Peltz Slams PepsiCo Management, “Power of One” Strategy in New Letter

Nelson Peltz, Trian Fund Management

The ongoing tit-for-tat between PepsiCo and activist investor Nelson Peltz is back in the news, and it’s getting a little personal.

Two weeks after PepsiCo’s board of directors roundly rejected a proposal from Peltz’s Trian Fund Management, in which the investment firm repeated its call for the cola giant to split its snack and beverage divisions into two separate companies, Trian yesterday sent a letter to PepsiCo’s board calling into question the credibility of company management and asking it to provide shareholders with analytical support for its continued reliance on the “Power of One” strategy. The strategy is based on the idea that selling snacks and beverages as part of a single portfolio gives the company a stronger platform to work with.

“We believe the Board and management are obligated to provide shareholders substance and analytics – not just platitudes and rhetoric – to defend the alleged benefits of the ‘Power of One,’” Trian wrote.

Trian’s proposal came days after PepsiCo’s 2013 Q4 earnings call in which CEO Indra Nooyi stated that after an “exhaustive review,” the company would retain its current operating structure. In a lengthy white paper which reviewed the financial performance of PepsiCo since 2006 and offered an examination of its “Power of One” strategy, Trian, which owns approximately $1.3 billion worth of PepsiCo shares, believes that the strategy “is largely responsible for a diminished PepsiCo culture and deteriorating performance.”

“We believe that separating snacks and beverages would create a clean structural break that would eliminate corporate bureaucracy, return power and autonomy to the operating divisions, increase accountability and re-energize division management,” Trian wrote.

Ian Cook, PepsiCo

On Feb 27, Ian Cook, Presiding Director of the Board of Directors of PepsiCo, responded with a letter to Trian stating “the board and management are comfortable and in complete alignment in rejecting your proposal.”

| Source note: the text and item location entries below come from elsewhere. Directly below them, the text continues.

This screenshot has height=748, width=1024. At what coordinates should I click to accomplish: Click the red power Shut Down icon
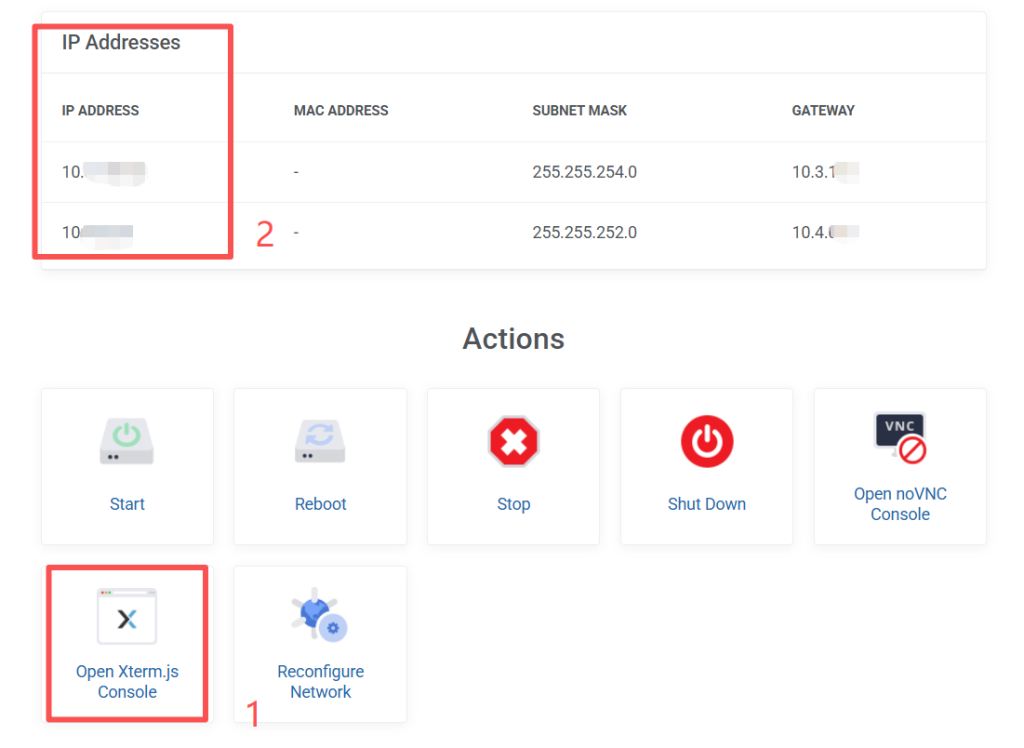[x=706, y=441]
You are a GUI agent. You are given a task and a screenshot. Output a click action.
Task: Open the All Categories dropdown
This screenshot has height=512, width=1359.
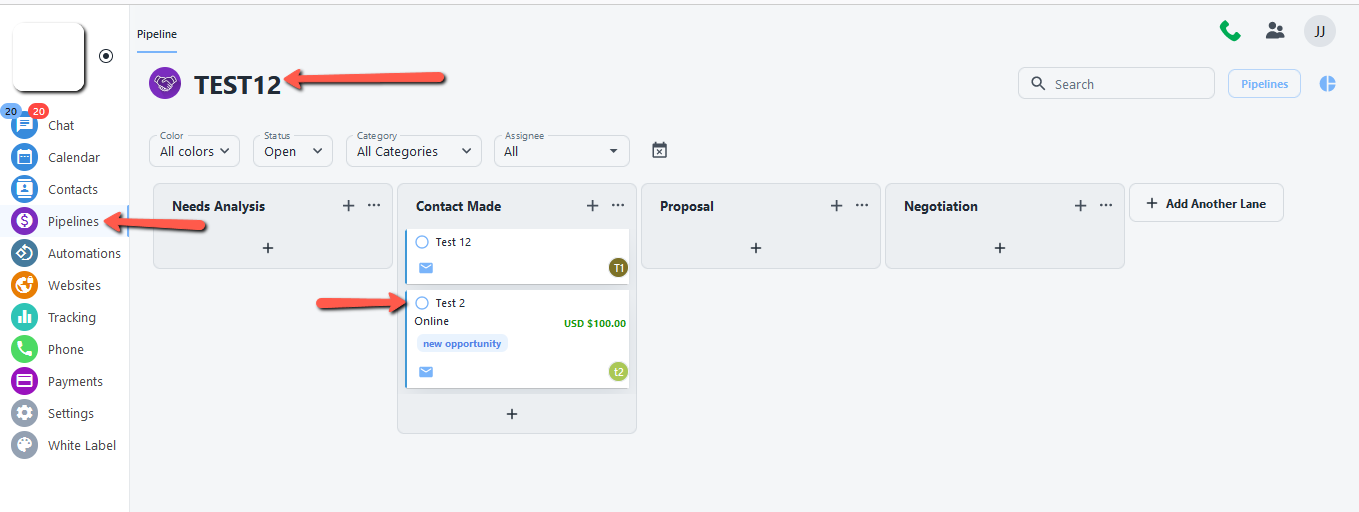(x=414, y=151)
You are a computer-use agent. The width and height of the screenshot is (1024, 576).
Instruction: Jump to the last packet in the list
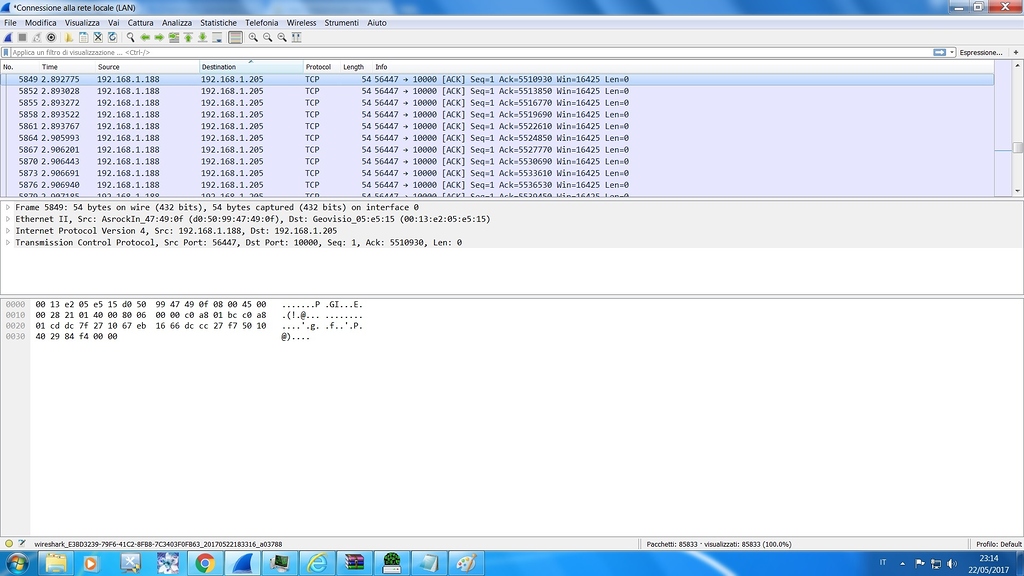(200, 37)
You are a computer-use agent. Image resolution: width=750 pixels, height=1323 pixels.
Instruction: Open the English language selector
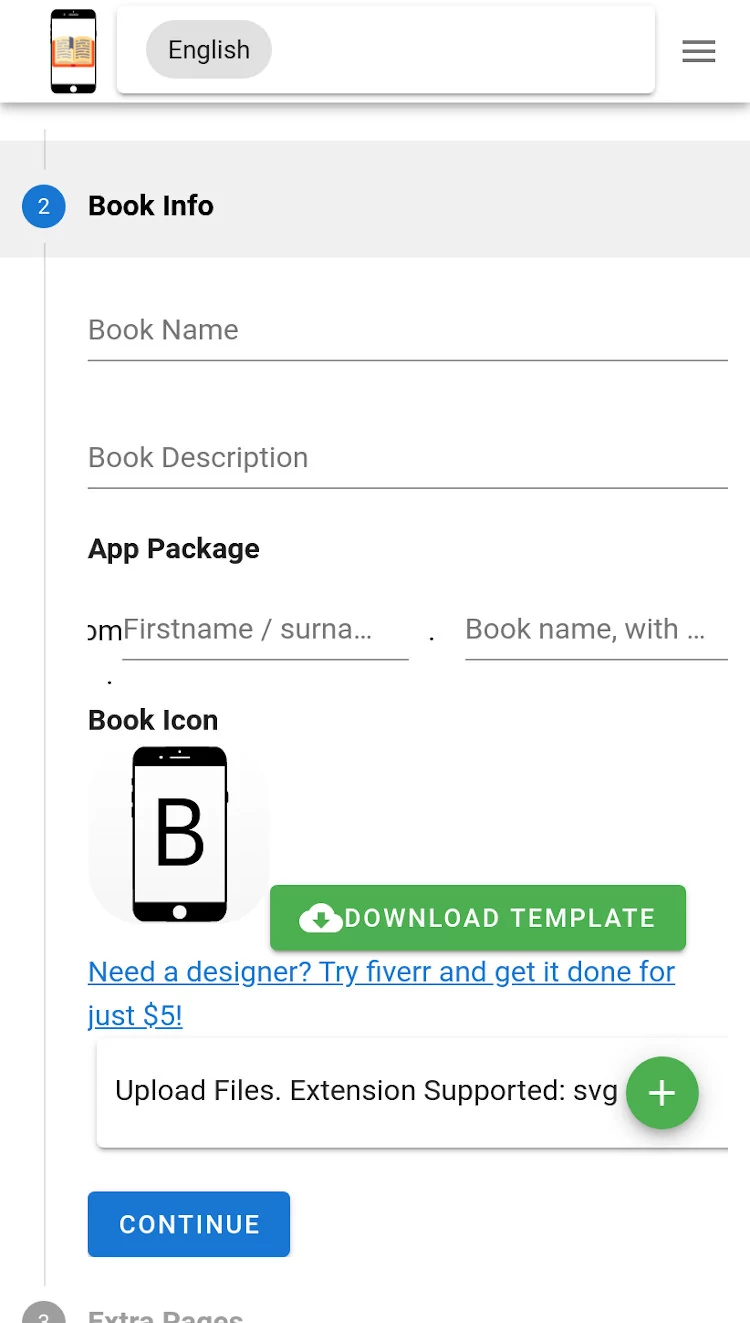[x=209, y=50]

“We have carefully studied management’s extensive analysis of the current company structure and its beverage business and management’s conclusions that much of Trian’s data is selective and, in many instances, misused,” Cook wrote. “Our board and management team are confident in the thoroughness of this analysis and in the conclusion that PepsiCo’s value is maximized as an integrated food and beverage company.”

In response, Trian described Cook’s letter, which ended with “We thank you for your interest in PepsiCo,” as having a “dismissive tone,” and that he does not “appreciate the degree to which PepsiCo’s shareholders, the owners of the company, are frustrated.”

Trian stated that it stands by its research and insists that PepsiCo furnish “shareholders with information and transparency” that address its findings.

“Our white paper is based on more than a year of exhaustive due diligence as well as decades of experience in the beverage industry as a former supplier and competitor,” Trian wrote. “Our sources include publicly available information filed by the company, industry data and conversations with analysts, industry participants, customers, other knowledgeable sources and competitors from around the world. Among the sources we spoke with are some of the most respected people in the consumer products industry.”